Onu en çolpa herifler de, emin ol becerir.
Sâde, sen gösteriver “İşte budur kubbe” diye,
İki ırgatla iner şimdi Süleymaniye.
Ama, “Gel kaldıralım” dendi mi, heyhat o zaman,
Bir Süleyman daha lâzım, bir de Sinan”

Beyitlerinde belirttiği gibi, dünyayı üreterek tezyin eden ve “yıkmaktan” değil, hep “yapmaktan” yana tavır alan derin bir anlayışa sahip müstesna bir şahsiyet için bugün burada toplanmış bulunuyoruz. Vefat etmeden hemen önce şair dostu Sâî Mustafa Çelebi’ye yazdırdığı tezkerelerin bir bölümünde; “Dünya durdukça, eserlerimi gören akl-ı selim sahiplerinin çabamın ciddiyetini gözönünde bulundurarak onlara insaf ile bakacaklarını ve beni hayırlı dualarla anacaklarını umarım, inşallah” diyerek bizlerden umduğu beklentilerini dile getiren Sinan Ustaya duyduğumuz minnet ve şükran hislerini kelimelere dökerken büyük bir acziyet içerisinde olduğumuzu sizlerle paylaşmak isteriz.

“Odur şimdi zamâne feylesûfu,
Binâ ahvâlinin keskin süyûfu,
Kamu üstâdın oldur rehnümûnu,
Ki kûh-i deşt ânın olmuş zebûnu,
Geçer hükmü ânın ka’r-ı zemîne,
Ki her sözü değer dürr-i semîne,
Âna vermiş Hüdâsı çok kerâmat,
Komuş sadrında ânın özge hâlât,
Aristolar göreydi ol ferîdi,
Olalardı ânın candan müridi”

Devrin en önemli şairlerinden Eyyûbî’nin, Kanuni Sultan Süleyman’ın ağzından Mimar Sinan için nakşettiği bu beyitlerde Mimar Sinan’ın zamanın filozofu ve yapı işlerinin keskin kılıcı olduğundan dem vurulup bütün ustaların rehberi olduğu, dağların ve çöllerin onun önünde aciz kaldığı ifade edilmektedir. İnşa etmiş olduğu su yapılarıyla yerin derinliklerine de hükmedebilmiş Mimar Sinan’ın sözlerinin inciden bile pahalı olduğu ve Allah’ın ona birçok keramet nasip ettiği belirtilen, ayrıca “Aristo görseydi onun müridi olurdu” denilerek yüceltilen büyük ustanın bütün kesimler tarafından büyük beğeni ve ilgiyle karşılandığı yadsınamaz bir gerçektir.

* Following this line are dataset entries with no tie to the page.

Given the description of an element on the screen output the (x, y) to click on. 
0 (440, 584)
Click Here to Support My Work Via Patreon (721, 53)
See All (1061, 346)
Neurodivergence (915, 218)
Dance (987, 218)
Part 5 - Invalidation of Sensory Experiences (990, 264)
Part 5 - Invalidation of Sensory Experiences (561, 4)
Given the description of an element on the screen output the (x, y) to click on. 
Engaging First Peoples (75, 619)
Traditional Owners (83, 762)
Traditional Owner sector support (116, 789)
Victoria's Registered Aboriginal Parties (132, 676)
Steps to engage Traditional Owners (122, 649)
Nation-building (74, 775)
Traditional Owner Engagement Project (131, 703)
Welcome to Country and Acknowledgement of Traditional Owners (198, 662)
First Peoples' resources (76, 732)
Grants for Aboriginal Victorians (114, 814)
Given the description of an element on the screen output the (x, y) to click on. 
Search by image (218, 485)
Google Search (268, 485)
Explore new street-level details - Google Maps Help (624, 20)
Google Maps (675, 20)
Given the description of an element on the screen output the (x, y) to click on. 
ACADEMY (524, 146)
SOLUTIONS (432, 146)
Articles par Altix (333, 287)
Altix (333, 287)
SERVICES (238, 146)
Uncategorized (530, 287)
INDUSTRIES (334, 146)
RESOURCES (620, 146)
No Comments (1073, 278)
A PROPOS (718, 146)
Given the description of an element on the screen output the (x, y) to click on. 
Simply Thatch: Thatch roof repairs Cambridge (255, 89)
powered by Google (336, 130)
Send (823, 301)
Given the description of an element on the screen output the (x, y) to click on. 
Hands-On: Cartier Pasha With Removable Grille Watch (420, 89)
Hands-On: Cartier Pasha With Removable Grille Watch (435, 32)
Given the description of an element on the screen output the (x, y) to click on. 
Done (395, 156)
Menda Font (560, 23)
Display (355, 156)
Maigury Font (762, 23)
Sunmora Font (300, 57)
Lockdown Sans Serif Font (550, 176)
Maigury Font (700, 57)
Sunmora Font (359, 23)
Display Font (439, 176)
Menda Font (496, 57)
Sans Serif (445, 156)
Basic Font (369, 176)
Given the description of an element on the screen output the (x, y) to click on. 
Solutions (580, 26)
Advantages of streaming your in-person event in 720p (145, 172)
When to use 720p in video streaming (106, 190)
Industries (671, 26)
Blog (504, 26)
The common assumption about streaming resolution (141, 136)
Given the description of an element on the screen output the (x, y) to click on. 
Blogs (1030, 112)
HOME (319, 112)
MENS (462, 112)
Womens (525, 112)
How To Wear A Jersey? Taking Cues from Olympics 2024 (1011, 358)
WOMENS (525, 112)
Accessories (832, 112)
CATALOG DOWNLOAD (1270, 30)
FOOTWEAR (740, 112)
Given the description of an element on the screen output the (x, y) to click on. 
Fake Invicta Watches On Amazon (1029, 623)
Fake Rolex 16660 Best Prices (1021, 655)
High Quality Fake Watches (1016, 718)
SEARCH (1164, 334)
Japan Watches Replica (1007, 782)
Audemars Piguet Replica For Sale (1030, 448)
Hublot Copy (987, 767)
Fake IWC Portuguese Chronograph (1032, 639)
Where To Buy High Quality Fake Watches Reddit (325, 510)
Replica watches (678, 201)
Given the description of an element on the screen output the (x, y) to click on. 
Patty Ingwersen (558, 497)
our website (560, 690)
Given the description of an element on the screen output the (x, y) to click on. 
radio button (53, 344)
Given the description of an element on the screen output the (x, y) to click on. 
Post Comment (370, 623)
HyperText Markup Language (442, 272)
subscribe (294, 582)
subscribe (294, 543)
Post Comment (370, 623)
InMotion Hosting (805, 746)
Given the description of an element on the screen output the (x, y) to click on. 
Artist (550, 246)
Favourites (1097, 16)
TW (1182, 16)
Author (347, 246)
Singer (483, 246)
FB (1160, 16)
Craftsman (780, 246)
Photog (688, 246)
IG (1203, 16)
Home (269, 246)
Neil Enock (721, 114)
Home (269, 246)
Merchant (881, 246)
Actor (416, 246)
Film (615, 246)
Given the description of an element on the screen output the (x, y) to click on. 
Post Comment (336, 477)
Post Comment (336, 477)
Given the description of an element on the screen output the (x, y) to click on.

Kayseri’nin ücra bir kasabasında mütevazı bir ailenin çocuğu olarak başlayan yaşam serüveninde Osmanlı Devleti’nin en önemli makamlarına kadar yükselerek memleketin her köşesine taşlarla nakşettiği şiirlerle, yüzyıllar sonrasında bile hâlâ bizlere ilham olan Mimar Koca Sinan üstâdımızı rahmet, minnet ve şükranla anıyoruz. Önemini her geçen gün daha da idrak ettiğimiz değerli mirasına sahip çıkacağımızın sözünü vererek, yazımızı Sâî Mustafa Çelebi’nin Mimar Sinan için kaleme aldığı mezartaşındaki kitâbenin son beyti ile taçlandırmak istiyoruz;

“Geçti bu demde cihandan, Pir-î Mimarân Sinan”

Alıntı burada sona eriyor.